Fiscal Board Seeks Reconsideration of Besosa’s Ruling
SAN JUAN — On Wednesday, the Puerto Rico Financial Oversight & Management Board asked U.S. District Court Judge Francisco Besosa to reconsider his ruling in which he denies the panel’s request to intervene in three consolidated cases whose plaintiffs are seeking a lift of Promesa’s stay on liability claims.
The board says Besosa made at least “three manifest errors of law” in declining to allow it to intervene in the cases, which will be evaluated during a hearing Thursday.

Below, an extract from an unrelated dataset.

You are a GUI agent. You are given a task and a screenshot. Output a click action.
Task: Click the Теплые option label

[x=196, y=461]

The hearing involves a lawsuit filed by Altair Global Credit Opportunities Fund and some 30 hedge funds against the commonwealth’s Employees Retirement System. The Altair case wants employees’ retirement contributions to be put in a separate account to meet certain debt payments.

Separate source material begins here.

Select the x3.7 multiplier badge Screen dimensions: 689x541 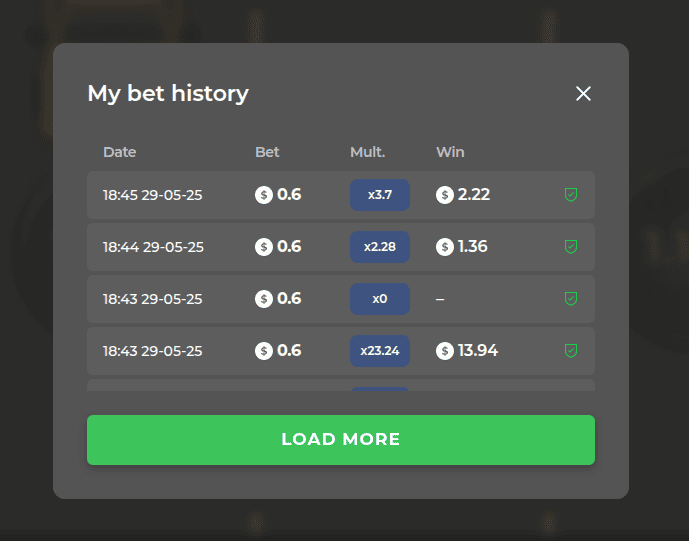pos(380,195)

The Altair case was consolidated with lawsuits filed by Peaje Investments and Assured Guaranty Corp., which are trying to stop the government from diverting funds from the Highways & Transportation Authority (HTA) for uses other than meeting debt obligations.
On Oct. 28, the Oversight Board sought to intervene in each of the consolidated actions and attached to its motion a copy of its opposition to each of the plaintiffs’ motions to lift Promesa’s legal stay.

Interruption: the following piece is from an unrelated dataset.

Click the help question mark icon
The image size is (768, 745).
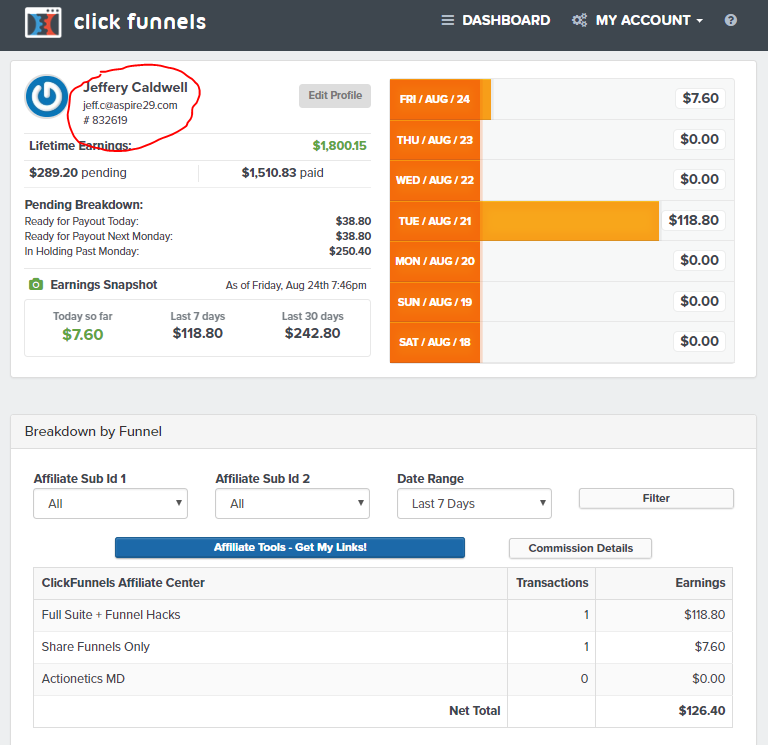[731, 20]
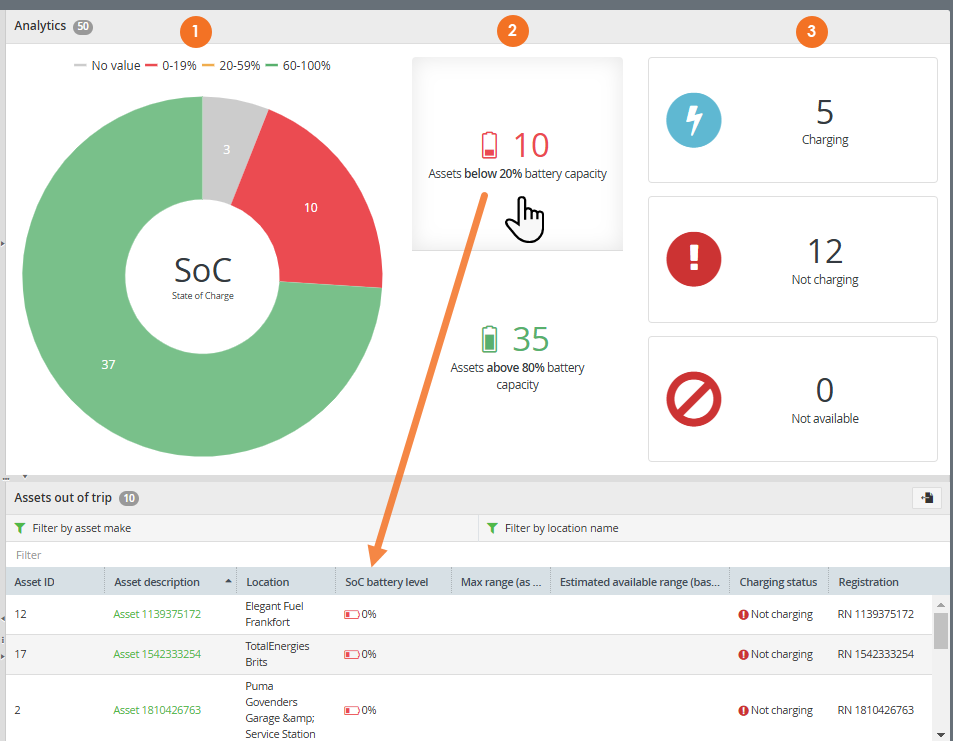
Task: Open the Filter by location name dropdown
Action: click(x=714, y=528)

Besosa denied the board’s motions to intervene, contending that it failed to comply with Federal Rules of Civil Procedure because it didn’t attach to its motion a pleading addressing the substantive merits of its petition.
The board says Besosa’s ruling is incorrect for three reasons. First, the oversight board did, in fact, include with its intervention motion a pleading that satisfies the rules, the document states.
“The Court appears to have taken the view that the Oversight Board’s pleading should have addressed the substantive merits of the parties’ constitutional claims, but that interpretation cannot possibly be correct because none of the Plaintiffs in these actions has filed a complaint yet. The Plaintiffs in Peaje Investments and in Assured Guaranty each attached a proposed complaint to their motion papers, but those complaints will not be filed unless and until the Court lifts the Promesa stay,” the board argues.
The plaintiffs in Altair Global Credit Opportunities Fund didn’t even attach a proposed complaint to their motion papers. They conceded that they will not file a complaint until the Court lifts the Promesa stay, the petition says.
The board also argues that the court erred because even if plaintiffs had filed complaints, the panel wasn’t required to take a position on the plaintiffs’ constitutional claims. “Courts routinely allow parties to intervene and to seek relief or take positions that are unrelated to the merits of the underlying litigation… Thus, here, it would be entirely appropriate for the Oversight Board to intervene in these actions solely for the purpose of opposing the Plaintiffs’ lift stay motions or seeking a stay of the actions pursuant to Section 212(b)(1) of PROMESA and the Court’s inherent power to control its docket,” the board states.
The oversight board cites as a third error, that requiring it to respond to the merits of these actions would undermine clear congressional intent. “The Promesa stay was intended (among other reasons) to allow the Oversight Board the opportunity to establish its foundational structure and begin its monumental task of ensuring Puerto Rico regains access to capital markets,” the board stresses.
“In accordance with express Congressional intent, the Oversight Board sought to intervene in the actions on behalf of the Commonwealth to protect the Oversight Board’s and the Commonwealth’s right to the breathing spell provided by the Promesa stay so that they can concentrate on fiscal plans and capital market strategy instead of on multiple litigations,” it further concludes.